Le varie sezioni sono collegate da “percorsi aromatici”, le cui pareti sono cioè composte da erbe deputate a creare delle barriere naturali contro i freddi venti invernali, ma anche da piante decorative come il melo “Professor Sprenger” (noto per i suoi bellissimi fiori rosa in primavera e per i suoi frutti dal raro colore arancione) o i peri “Bonnie Louise”, risalenti addirittura al 1825.

E’ comunque all’interno della “Appletshus” che si possono comprendere meglio le fasi di sviluppo e lavorazione delle mele, grazie all’esposizione dei macchinari utilizzati per ricavarne succhi integri in tutte le loro proprietà naturali, o per la presenza di spazi dove concedersi saggi di degustazione che oggi coinvolgono anche il settore gastronomico ed enologico (ci sono piatti esclusivi e torte a base di mele, ma anche vini di mele, di pere e d’uva ricavati da una qualità toscana del Chianti). Non mancano infine aree espositive dove vengono allestite mostre tematiche o conferenze (l’auditorium a disposizione può contenere 100 persone): fino al prossimo autunno, ad esempio, sarà possibile ammirare gli splendidi ritratti del fotografo francese Francois Gillet, i cui scatti dedicati alla transitorietà dei frutti sono raccolti sotto il titolo “Gioielli del mio giardino”.

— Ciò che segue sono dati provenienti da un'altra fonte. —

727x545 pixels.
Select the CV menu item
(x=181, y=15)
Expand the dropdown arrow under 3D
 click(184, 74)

“La “Casa delle mele” ha acquisito fama internazionale – riprende Van Engelhardt - per il suo ruolo chiave nel lanciare sul mercato nuove varietà o succhi arricchiti di proprietà salutari, grazie al contributo di rare bacche importate e coltivate poi in sede. Fra le protagoniste di questa stagione spicca la “Japanese Quince” (Chaenomeles japonica), una sorta di mela-limone molto dura, il cui colore può digradare dal giallo chiaro all’arancio scuro, molto apprezzata per marmellate e liquori. Notevoli sono poi i succhi a base di “Havtorn” (Hippophae Rhamnoides), una bacca arancione originaria della catena montuosa siberiana dell’Altaj, che i monaci tibetani iniziarono a raccogliere dopo aver notato quanto i loro cavalli ne fossero ghiotti (da qui l’origine del nome latino). Il suo succo, mescolato con quello della mela, è un provato ricostituente, tanto da esser stato considerato per secoli un elisir di lunga vita”.

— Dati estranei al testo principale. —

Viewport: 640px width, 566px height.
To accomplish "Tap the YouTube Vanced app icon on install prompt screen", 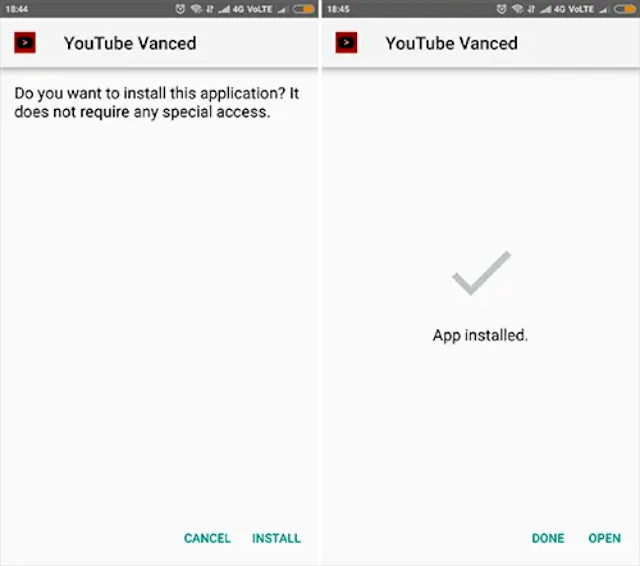I will pyautogui.click(x=25, y=42).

Imperdibile, infine, è l’appuntamento tradizionale che va in scena l’ultima settimana di settembre e di cui quest’anno cade il 20° anniversario (www.kivikmusteri.se): un festival della mela che prevede un concorso di pittura dove i colori non sono altro che le varietà del frutto. In omaggio alla figura di Linneo, di cui si celebrano nel 2007 i 300 anni dalla nascita, è stato fra l’altro realizzato un ritratto che si avvale di ben 4mila mele. Parallelamente la comunità di Kivik assegna un prestigioso riconoscimento internazionale, la “mela d’oro”, a quanti si sono impegnati a realizzare progetti od iniziative utili a promuovere il frutto nel modo migliore. Fra i nomi entrati negli annali della manifestazione, spiccano quelli del noto cuoco Jan Hadt di Mälmo (2004) o del regista locale Richard Habert (1999). Perché “il tempo delle mele” non dura solo una stagione.

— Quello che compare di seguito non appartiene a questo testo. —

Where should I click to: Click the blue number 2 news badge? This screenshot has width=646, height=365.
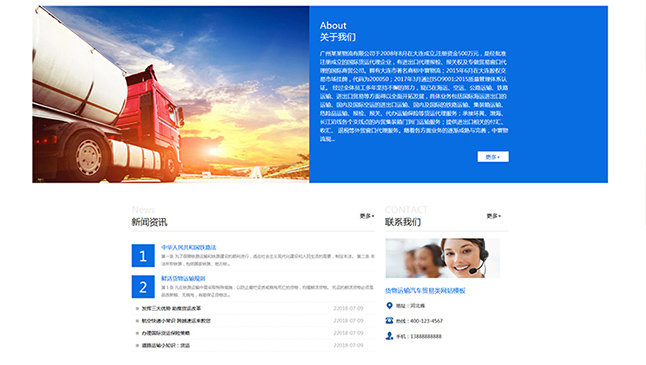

TAPPE DELL’ITINERARIO LINNEANO
La Appletshus di Kivik è la tappa più settentrionale di uno dei tanti itinerari botanici che, in occasione dell’anniversario di Linneo (1707-1778), è stato individuato a cavallo fra Danimarca e Svezia. Come anticipato nel precedente numero di Greenstyle, questa fu infatti la regione in cui maggiormente viaggiò il famoso botanico, passato alla storia per aver ideato il metodo di classificazione scientifico tuttora in vigore.
Il minitour comincia nel giardino botanico dell’università di Copenhagen (www.botanic-garden.ku.dk), fondato nel 1870 su una superficie di 10 ettari. Avendo inglobato nel tempo gli antichi bastioni della capitale danese, oggi questi fanno da suggestivi rilievi per la crescita di piante alpine e calcicole, benché qui siano coltivate a rotazione annuale più di 1.200 specie, su un totale di 20mila: fra gli esemplari più spettacolari, spiccano l’Haplopappus Glutinosus (Argentina), il Meconopsis Grandis (Himalaya) e la bellissima Primula Bulleyana (Cina), senza dimenticare l’ironico “cuscino della suocera”, un cactus “Aeonium” delle Canarie. Interessante anche la sezione delle piante terapeutiche, che vede nel Catharanthus Roseus uno dei rimedi più apprezzati per la prevenzione del cancro.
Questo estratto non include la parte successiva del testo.